Re: [PATCH] fs: ext4: inode->i_generation not assigned 0.

From: NeilBrown
Date: Wed Jul 05 2017 - 21:09:04 EST


On Wed, Jul 05 2017, J. Bruce Fields wrote:

> On Wed, Jul 05, 2017 at 12:19:33PM -0700, Darrick J. Wong wrote:
>> On Tue, Jul 04, 2017 at 09:15:34PM -0400, J. Bruce Fields wrote:
>> > On Mon, Jul 03, 2017 at 09:04:46PM -0700, Darrick J. Wong wrote:
>> > > On Thu, Jun 29, 2017 at 02:50:22PM -0400, J. Bruce Fields wrote:
>> > > > On Thu, Jun 29, 2017 at 02:30:53PM -0400, J. Bruce Fields wrote:
>> > > > > On Thu, Jun 29, 2017 at 10:25:28AM -0700, Darrick J. Wong wrote:
>> > > > > > Was there ever a version of NFS (or more generally callers of the
>> > > > > > exportfs code) that couldn't deal with i_generation in the file handle,
>> > > > > > and therefore we invented this generation hack to work around the loss
>> > > > > > of the generation information?
>> > > > > >
>> > > > > > There's a comment in xfs_fs_encode_fh about not supporting 64bit inodes
>> > > > > > with subtree_check (which seems to require one ino/gen pair for the file
>> > > > > > and a second pair for the file's parent) on NFSv2 because v2 doesn't
>> > > > > > provide enough space for all the file handle information, but that's the
>> > > > > > furthest I got with lazy-mining the git history. :)
>> > > > >
>> > > > > There's a comment in fs/ext4/super.c:ext4_nfs_get_inode
>> > > > >
>> > > > > * Currently we don't know the generation for parent directory, so
>> > > > > * a generation of 0 means "accept any"
>> > > > >
>> > > > > But I don't see that used.
>> > > > >
>> > > > > It was used once upon a time; I see it actually used in old 2.5 code in
>> > > > > nfsd_get_dentry.
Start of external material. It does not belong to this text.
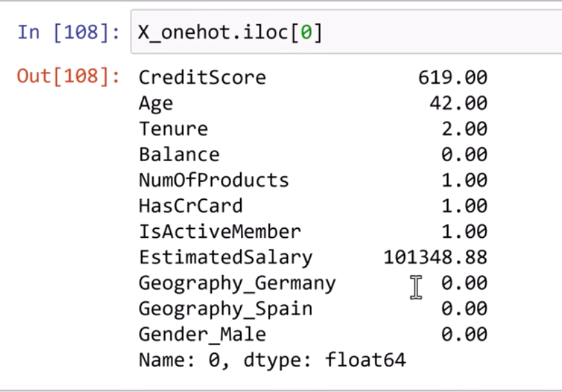Click the Geography_Germany label
Viewport: 562px width, 392px height.
237,283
Hm.
>> > > >
>> > > > Oh, maybe it's here in fs/libfs.c:generic_fh_to_parent:
>> > > >
>> > > > switch (fh_type) {
>> > > > case FILEID_INO32_GEN_PARENT:
>> > > > inode = get_inode(sb, fid->i32.parent_ino,
>> > > > (fh_len > 3 ? fid->i32.parent_gen : 0));
>> > > > break;
>> > > > }
>> > > >
>> > > > I'm not sure under what conditions that filehandle encoding is used.
>> > >
>> > > The best guess I can come up with is the old nfs_fhbase_old style handles,
>> > > which (afaict) do not carry parent i_generation?
>> >
>> > Yeah, I just couldn't tell in the time I looked whether they could still
>> > be handed out.
>> >
>> > If not, then the only way they'd still be used is if a client had a
>> > server continually mounted while the server was upgraded from a kernel
>> > that still handed out the old filehandle.
>> >
>> > So if they haven't been given out for long enough it's possible nobody
>> > would notice if we dropped support.
>> >
>> > But, I didn't get far enough to figure that out.
>>
>> Hmm, so looking back through prehistory, Linux prior to 2.3.51 (11 March
>> 2000) gave out the old dentry style fhandles. After that, the kernel
>> only gave out the new style handles that we still use today. In 2.4.6
>> (4 July 2001) the behavior was modified again to chain handle types,
>> i.e. if the client passed in an old style handle then it would get
>> another old style handle back. The changelog for -pre9 says that this
>> was done for compatibility reasons.
>
> Yeah, you're supposed to be able to reboot your NFS server for a kernel
> upgrade without your client applications experiencing anything worse
> than a temporary hang while you wait for the server to come back up.
> So, changing the filehandle format and returning ESTALE to everyone
> would be unpopular.
>
>> So, what's the probability that there are clients out there that started
>> talking to a 2.2-based knfsd and will now want to talk to a modern 4.13
>> kernel seventeen years later?
>
> I think it's unlikely enough that we could drop that code; cc'ing Neil
> in case we overlooked anything.

While I remain a fan of maintaining forward/backward compatibility as
much as possible, 15 years is probably more than I can realistically
hope for.
As you say, a generation number of '0' is only special when old-style
file handles are used, with the "subtree_check" export option. They are
unlikely to have been used recently.

However, I note that include/linux/exportfs.h says:

/*
* 32bit inode number, 32 bit generation number,
* 32 bit parent directory inode number.
*/
FILEID_INO32_GEN_PARENT = 2,

This could be seen as misleading.
Some code that reports that fid_type includes the directory generation
number. Some other code (cephfs, squashfs) doesn't even include the
generation number for the inode (which is OK for squashfs as it is
write-only). I could find no code that matches this documentation.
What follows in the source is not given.